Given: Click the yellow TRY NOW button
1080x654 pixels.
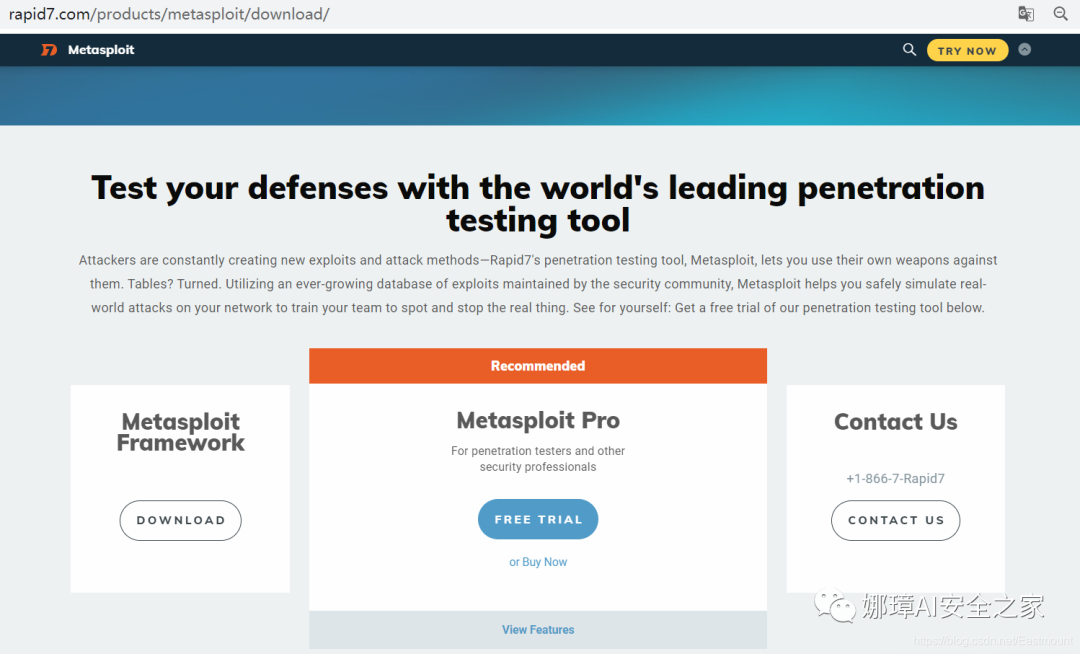Looking at the screenshot, I should [x=967, y=50].
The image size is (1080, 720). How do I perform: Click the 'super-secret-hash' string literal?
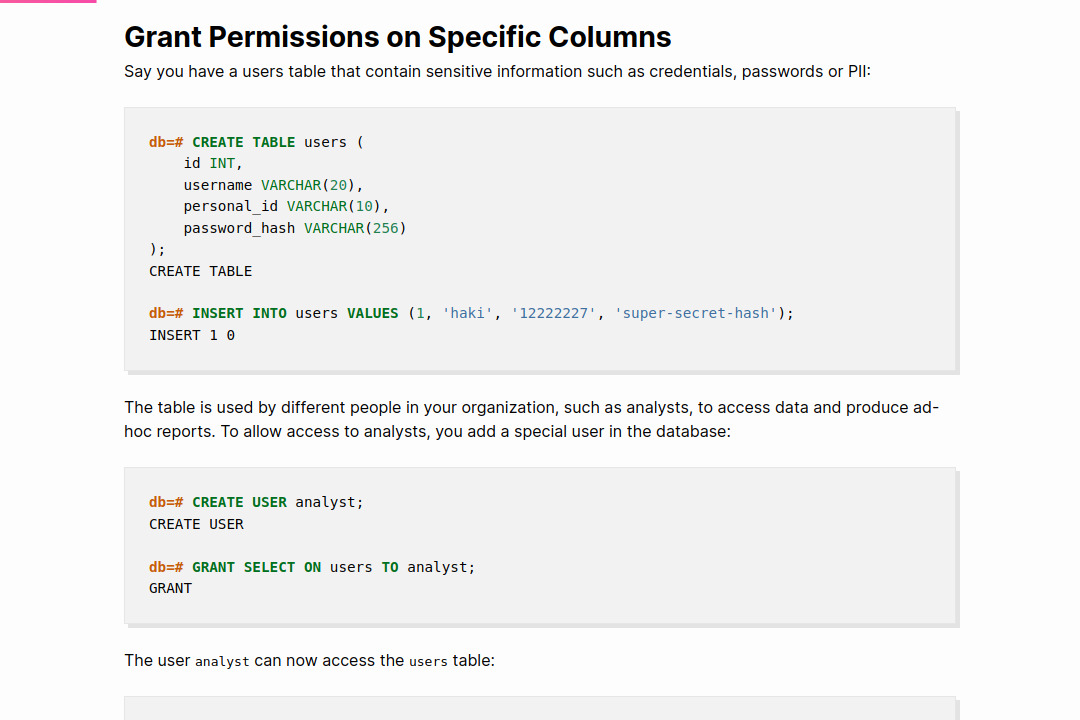point(697,312)
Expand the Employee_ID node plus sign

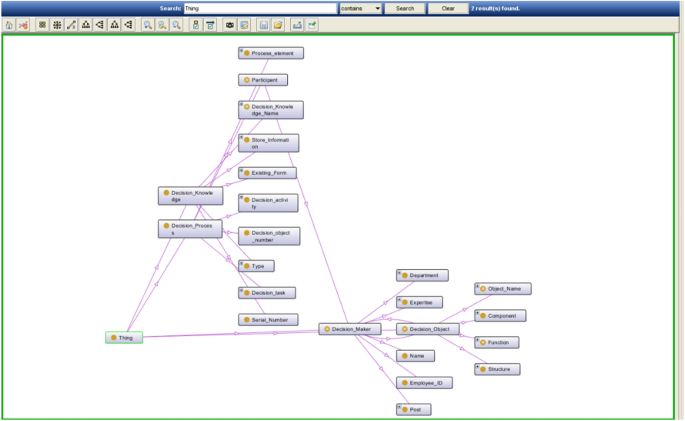(x=398, y=378)
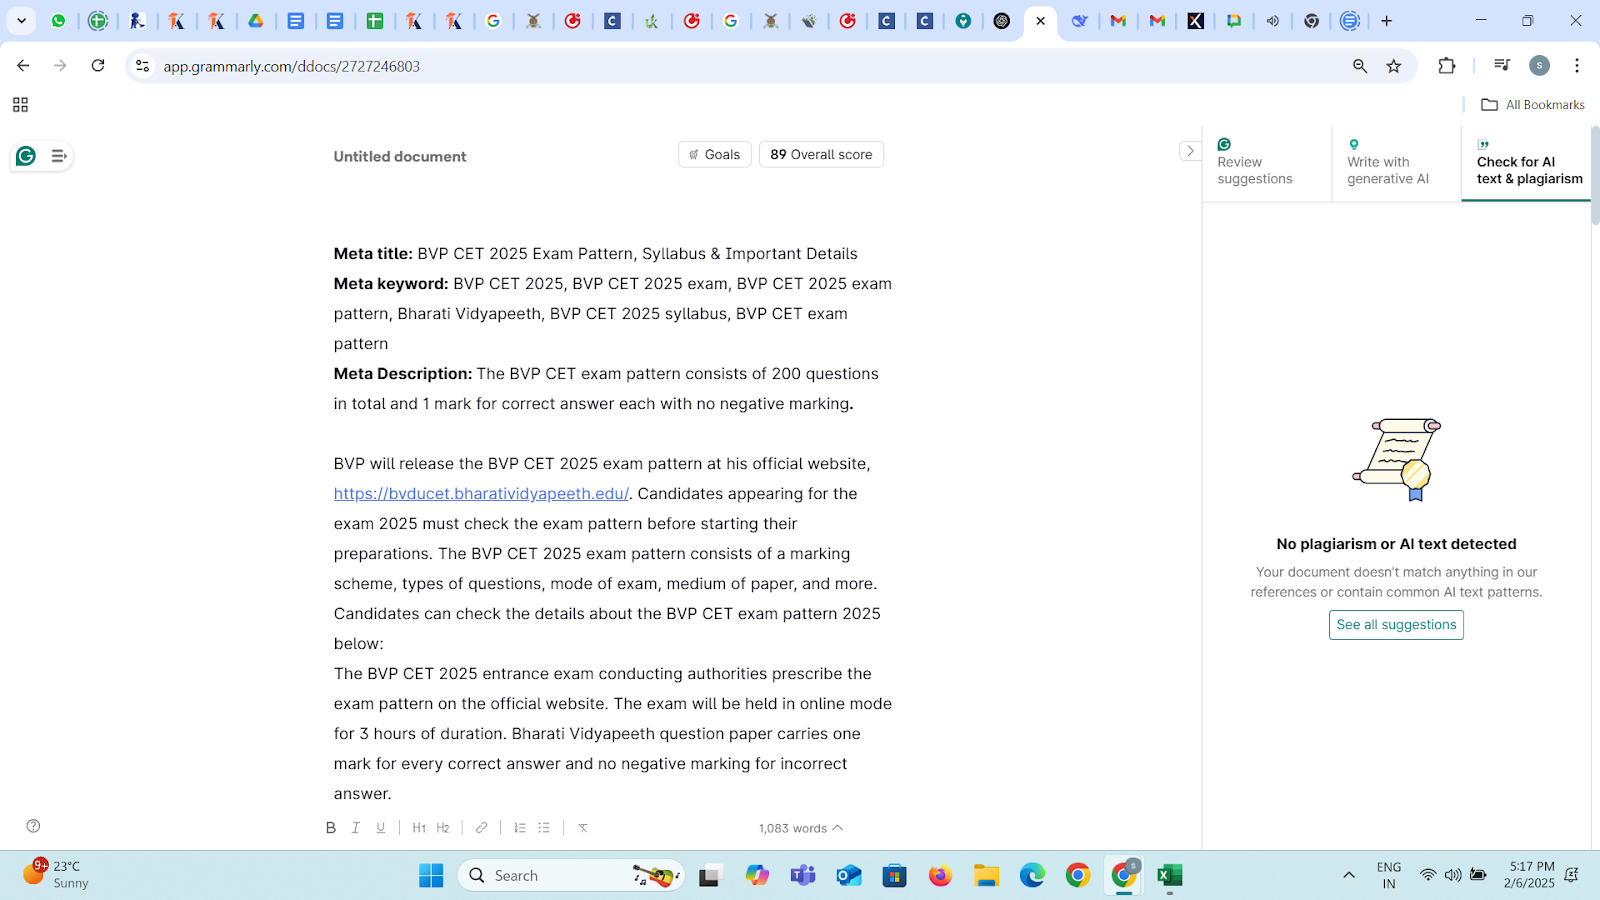Open the Grammarly home logo icon
This screenshot has width=1600, height=900.
(26, 156)
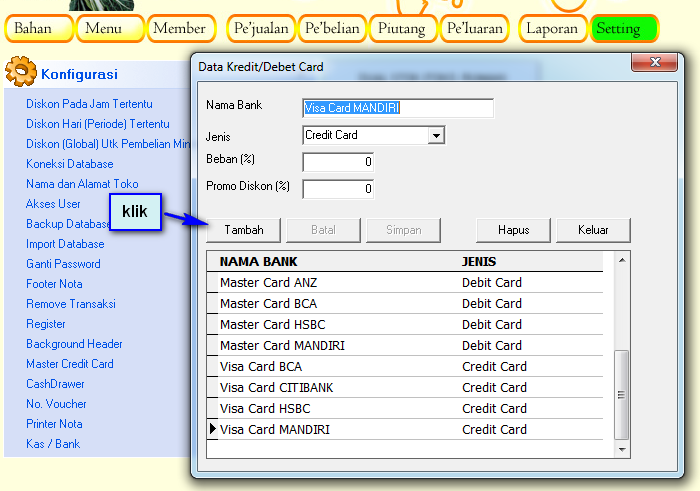Open Koneksi Database configuration link

70,164
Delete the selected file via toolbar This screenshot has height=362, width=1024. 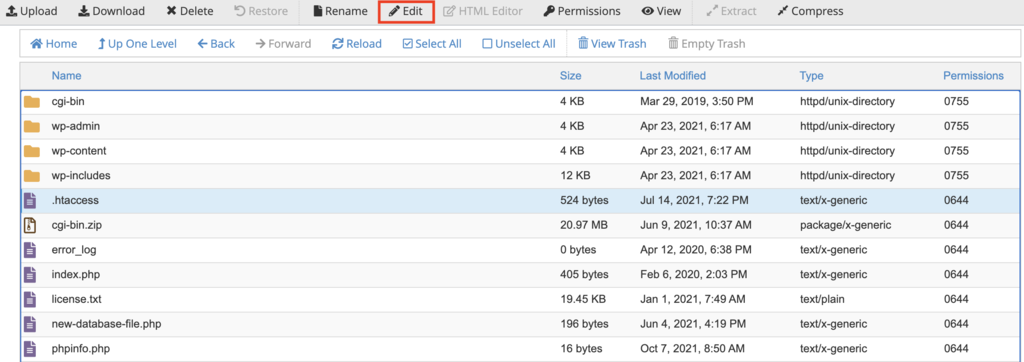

====

# WHAT TO WORK ON
Repeat the entries above exactly and skip the images.

# REPLY
Given: Click the yellow TRY NOW button
1080x654 pixels.
Looking at the screenshot, I should [x=967, y=50].
The image size is (1080, 720). How do I perform: Click the 'super-secret-hash' string literal?
point(697,312)
Expand the Employee_ID node plus sign

(x=398, y=378)
Open the Grammarly home logo icon
This screenshot has width=1600, height=900.
(26, 156)
Open Koneksi Database configuration link

70,164
Delete the selected file via toolbar This screenshot has height=362, width=1024. 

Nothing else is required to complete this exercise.